WORK TASK: Lines below that hold the word "header" must be copied in full.
--*--
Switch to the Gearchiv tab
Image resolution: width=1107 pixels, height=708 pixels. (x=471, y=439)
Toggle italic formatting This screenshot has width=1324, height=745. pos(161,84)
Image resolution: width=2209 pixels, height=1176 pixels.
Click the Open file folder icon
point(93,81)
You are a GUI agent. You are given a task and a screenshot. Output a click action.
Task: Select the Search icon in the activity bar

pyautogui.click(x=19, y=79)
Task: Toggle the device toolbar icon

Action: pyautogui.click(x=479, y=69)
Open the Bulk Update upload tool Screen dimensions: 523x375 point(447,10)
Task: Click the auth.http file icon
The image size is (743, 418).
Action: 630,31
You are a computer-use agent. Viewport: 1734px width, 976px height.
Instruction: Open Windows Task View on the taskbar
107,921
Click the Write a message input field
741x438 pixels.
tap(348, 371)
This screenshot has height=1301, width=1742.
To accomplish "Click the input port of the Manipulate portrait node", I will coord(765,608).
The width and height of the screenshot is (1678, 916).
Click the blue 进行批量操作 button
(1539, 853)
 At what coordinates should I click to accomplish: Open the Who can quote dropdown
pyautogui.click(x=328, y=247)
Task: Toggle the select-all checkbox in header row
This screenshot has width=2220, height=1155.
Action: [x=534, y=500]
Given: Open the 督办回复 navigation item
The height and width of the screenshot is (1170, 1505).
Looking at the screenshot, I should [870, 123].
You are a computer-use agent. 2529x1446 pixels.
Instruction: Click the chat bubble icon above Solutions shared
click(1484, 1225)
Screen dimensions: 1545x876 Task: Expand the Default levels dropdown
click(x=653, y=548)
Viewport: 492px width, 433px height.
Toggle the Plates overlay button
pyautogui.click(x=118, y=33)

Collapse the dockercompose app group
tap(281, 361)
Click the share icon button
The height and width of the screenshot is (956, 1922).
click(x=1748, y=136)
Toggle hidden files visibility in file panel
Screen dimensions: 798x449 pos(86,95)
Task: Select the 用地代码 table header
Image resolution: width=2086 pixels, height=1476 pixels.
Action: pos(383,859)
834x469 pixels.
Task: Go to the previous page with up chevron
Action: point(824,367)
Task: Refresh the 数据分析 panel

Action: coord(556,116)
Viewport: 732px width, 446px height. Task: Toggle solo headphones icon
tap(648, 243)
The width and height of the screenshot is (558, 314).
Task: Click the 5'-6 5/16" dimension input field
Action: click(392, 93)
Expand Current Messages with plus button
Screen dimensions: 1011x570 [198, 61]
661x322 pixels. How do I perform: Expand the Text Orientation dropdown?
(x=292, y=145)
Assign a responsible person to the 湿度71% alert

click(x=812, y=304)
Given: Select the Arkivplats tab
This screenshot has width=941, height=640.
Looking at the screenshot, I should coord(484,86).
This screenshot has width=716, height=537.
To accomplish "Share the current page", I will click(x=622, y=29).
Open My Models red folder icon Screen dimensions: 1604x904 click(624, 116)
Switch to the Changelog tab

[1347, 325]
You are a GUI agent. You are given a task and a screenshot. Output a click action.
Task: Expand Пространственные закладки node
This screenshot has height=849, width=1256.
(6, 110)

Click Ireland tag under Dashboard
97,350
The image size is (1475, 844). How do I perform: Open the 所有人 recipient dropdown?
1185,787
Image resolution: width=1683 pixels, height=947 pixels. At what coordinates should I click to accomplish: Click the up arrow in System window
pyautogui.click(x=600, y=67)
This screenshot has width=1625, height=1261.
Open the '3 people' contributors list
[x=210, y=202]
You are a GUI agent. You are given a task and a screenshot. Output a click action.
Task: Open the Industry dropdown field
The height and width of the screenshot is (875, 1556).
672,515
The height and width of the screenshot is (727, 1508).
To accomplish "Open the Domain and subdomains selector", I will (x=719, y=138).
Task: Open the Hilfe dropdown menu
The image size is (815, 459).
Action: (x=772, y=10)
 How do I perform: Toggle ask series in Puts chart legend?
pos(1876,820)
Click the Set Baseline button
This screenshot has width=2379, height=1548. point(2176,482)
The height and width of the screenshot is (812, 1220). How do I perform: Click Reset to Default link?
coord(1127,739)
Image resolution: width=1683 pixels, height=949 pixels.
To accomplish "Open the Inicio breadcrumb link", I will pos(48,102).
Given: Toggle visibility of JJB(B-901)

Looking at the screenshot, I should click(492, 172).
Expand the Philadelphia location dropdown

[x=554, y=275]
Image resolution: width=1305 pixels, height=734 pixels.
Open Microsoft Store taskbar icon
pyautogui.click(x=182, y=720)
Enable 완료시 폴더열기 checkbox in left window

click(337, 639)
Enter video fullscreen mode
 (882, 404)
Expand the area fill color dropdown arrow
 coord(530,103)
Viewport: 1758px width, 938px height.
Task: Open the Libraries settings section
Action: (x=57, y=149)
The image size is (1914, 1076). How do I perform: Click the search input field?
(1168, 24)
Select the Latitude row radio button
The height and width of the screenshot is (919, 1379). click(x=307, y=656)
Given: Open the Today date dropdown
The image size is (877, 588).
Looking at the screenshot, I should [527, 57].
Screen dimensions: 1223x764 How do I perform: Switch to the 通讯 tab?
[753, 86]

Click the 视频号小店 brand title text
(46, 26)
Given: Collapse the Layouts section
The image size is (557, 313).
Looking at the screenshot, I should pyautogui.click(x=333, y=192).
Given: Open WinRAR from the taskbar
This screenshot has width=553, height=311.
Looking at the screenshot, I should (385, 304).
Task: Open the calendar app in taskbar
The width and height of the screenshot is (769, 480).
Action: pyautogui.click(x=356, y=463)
--*--
EXERCISE SOLUTION:
Task: Toggle the select-all checkbox in header row
Task: Select the 用地代码 table header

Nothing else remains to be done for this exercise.